::: The data
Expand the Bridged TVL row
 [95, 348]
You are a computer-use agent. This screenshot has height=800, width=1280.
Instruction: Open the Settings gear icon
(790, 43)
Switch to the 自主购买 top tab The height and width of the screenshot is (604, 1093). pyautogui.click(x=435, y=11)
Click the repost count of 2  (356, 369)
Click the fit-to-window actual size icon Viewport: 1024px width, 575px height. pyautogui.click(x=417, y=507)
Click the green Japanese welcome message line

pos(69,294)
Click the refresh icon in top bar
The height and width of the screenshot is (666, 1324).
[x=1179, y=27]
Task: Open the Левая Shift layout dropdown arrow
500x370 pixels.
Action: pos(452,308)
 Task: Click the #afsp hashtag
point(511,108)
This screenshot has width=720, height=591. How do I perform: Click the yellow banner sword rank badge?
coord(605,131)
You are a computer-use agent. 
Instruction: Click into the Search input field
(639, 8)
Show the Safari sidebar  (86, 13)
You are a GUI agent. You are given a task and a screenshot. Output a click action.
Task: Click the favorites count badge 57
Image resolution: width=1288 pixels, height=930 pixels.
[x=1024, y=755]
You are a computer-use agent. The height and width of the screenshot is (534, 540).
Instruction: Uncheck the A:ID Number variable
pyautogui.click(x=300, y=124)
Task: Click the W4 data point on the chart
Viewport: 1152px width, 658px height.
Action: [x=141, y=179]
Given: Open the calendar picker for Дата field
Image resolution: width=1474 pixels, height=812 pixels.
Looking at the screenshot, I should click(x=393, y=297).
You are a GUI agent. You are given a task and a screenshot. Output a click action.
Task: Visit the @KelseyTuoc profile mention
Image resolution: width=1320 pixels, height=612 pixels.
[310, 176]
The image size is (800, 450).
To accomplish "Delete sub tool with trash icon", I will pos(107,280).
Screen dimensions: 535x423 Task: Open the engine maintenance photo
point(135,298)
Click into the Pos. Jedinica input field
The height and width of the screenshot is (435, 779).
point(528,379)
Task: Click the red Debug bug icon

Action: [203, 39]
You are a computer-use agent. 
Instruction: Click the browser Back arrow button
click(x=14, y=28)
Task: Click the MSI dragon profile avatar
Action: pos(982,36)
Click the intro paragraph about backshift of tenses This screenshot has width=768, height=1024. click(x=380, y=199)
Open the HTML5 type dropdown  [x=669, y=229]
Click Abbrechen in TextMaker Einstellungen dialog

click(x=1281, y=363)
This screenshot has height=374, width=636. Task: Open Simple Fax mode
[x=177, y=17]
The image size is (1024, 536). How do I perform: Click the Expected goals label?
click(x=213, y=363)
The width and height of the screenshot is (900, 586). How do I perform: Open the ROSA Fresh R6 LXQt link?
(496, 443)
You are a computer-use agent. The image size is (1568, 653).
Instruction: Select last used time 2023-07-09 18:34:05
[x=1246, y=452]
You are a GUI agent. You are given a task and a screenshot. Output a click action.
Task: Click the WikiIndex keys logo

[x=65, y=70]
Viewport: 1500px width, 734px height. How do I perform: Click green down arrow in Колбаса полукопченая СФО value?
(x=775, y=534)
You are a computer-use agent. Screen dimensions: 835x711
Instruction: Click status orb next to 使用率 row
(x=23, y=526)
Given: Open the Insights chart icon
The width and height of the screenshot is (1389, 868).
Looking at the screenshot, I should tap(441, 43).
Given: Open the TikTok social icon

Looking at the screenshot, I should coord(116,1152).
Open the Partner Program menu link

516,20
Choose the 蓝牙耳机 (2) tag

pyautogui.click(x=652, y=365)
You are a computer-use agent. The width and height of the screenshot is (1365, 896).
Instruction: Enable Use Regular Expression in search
::::::
▸ **Task objective**:
Nothing in the data may be omitted; transcribe it exactly.

▸ **Response to the task**:
Expand the Bridged TVL row
 [95, 348]
You are a computer-use agent. This screenshot has height=800, width=1280.
Instruction: Open the Settings gear icon
(790, 43)
Switch to the 自主购买 top tab The height and width of the screenshot is (604, 1093). pyautogui.click(x=435, y=11)
Click the repost count of 2  (356, 369)
Click the fit-to-window actual size icon Viewport: 1024px width, 575px height. pyautogui.click(x=417, y=507)
Click the green Japanese welcome message line

pos(69,294)
Click the refresh icon in top bar
The height and width of the screenshot is (666, 1324).
[x=1179, y=27]
Task: Open the Левая Shift layout dropdown arrow
500x370 pixels.
Action: pos(452,308)
 Task: Click the #afsp hashtag
point(511,108)
This screenshot has width=720, height=591. How do I perform: Click the yellow banner sword rank badge?
coord(605,131)
You are a computer-use agent. 
Instruction: Click into the Search input field
(639, 8)
Show the Safari sidebar  (86, 13)
You are a GUI agent. You are given a task and a screenshot. Output a click action.
Task: Click the favorites count badge 57
Image resolution: width=1288 pixels, height=930 pixels.
[x=1024, y=755]
You are a computer-use agent. The height and width of the screenshot is (534, 540).
Instruction: Uncheck the A:ID Number variable
pyautogui.click(x=300, y=124)
Task: Click the W4 data point on the chart
Viewport: 1152px width, 658px height.
Action: [x=141, y=179]
Given: Open the calendar picker for Дата field
Image resolution: width=1474 pixels, height=812 pixels.
Looking at the screenshot, I should click(x=393, y=297).
You are a GUI agent. You are given a task and a screenshot. Output a click action.
Task: Visit the @KelseyTuoc profile mention
Image resolution: width=1320 pixels, height=612 pixels.
[310, 176]
The image size is (800, 450).
To accomplish "Delete sub tool with trash icon", I will pos(107,280).
Screen dimensions: 535x423 Task: Open the engine maintenance photo
point(135,298)
Click into the Pos. Jedinica input field
The height and width of the screenshot is (435, 779).
point(528,379)
Task: Click the red Debug bug icon

Action: [203, 39]
You are a computer-use agent. 
Instruction: Click the browser Back arrow button
click(x=14, y=28)
Task: Click the MSI dragon profile avatar
Action: pos(982,36)
Click the intro paragraph about backshift of tenses This screenshot has width=768, height=1024. click(x=380, y=199)
Open the HTML5 type dropdown  [x=669, y=229]
Click Abbrechen in TextMaker Einstellungen dialog

click(x=1281, y=363)
This screenshot has height=374, width=636. Task: Open Simple Fax mode
[x=177, y=17]
The image size is (1024, 536). How do I perform: Click the Expected goals label?
click(x=213, y=363)
The width and height of the screenshot is (900, 586). How do I perform: Open the ROSA Fresh R6 LXQt link?
(496, 443)
You are a computer-use agent. The image size is (1568, 653).
Instruction: Select last used time 2023-07-09 18:34:05
[x=1246, y=452]
You are a GUI agent. You are given a task and a screenshot. Output a click action.
Task: Click the WikiIndex keys logo

[x=65, y=70]
Viewport: 1500px width, 734px height. How do I perform: Click green down arrow in Колбаса полукопченая СФО value?
(x=775, y=534)
You are a computer-use agent. Screen dimensions: 835x711
Instruction: Click status orb next to 使用率 row
(x=23, y=526)
Given: Open the Insights chart icon
The width and height of the screenshot is (1389, 868).
Looking at the screenshot, I should tap(441, 43).
Given: Open the TikTok social icon

Looking at the screenshot, I should coord(116,1152).
Open the Partner Program menu link

516,20
Choose the 蓝牙耳机 (2) tag

pyautogui.click(x=652, y=365)
You are a computer-use agent. The width and height of the screenshot is (1365, 896).
Instruction: Enable Use Regular Expression in search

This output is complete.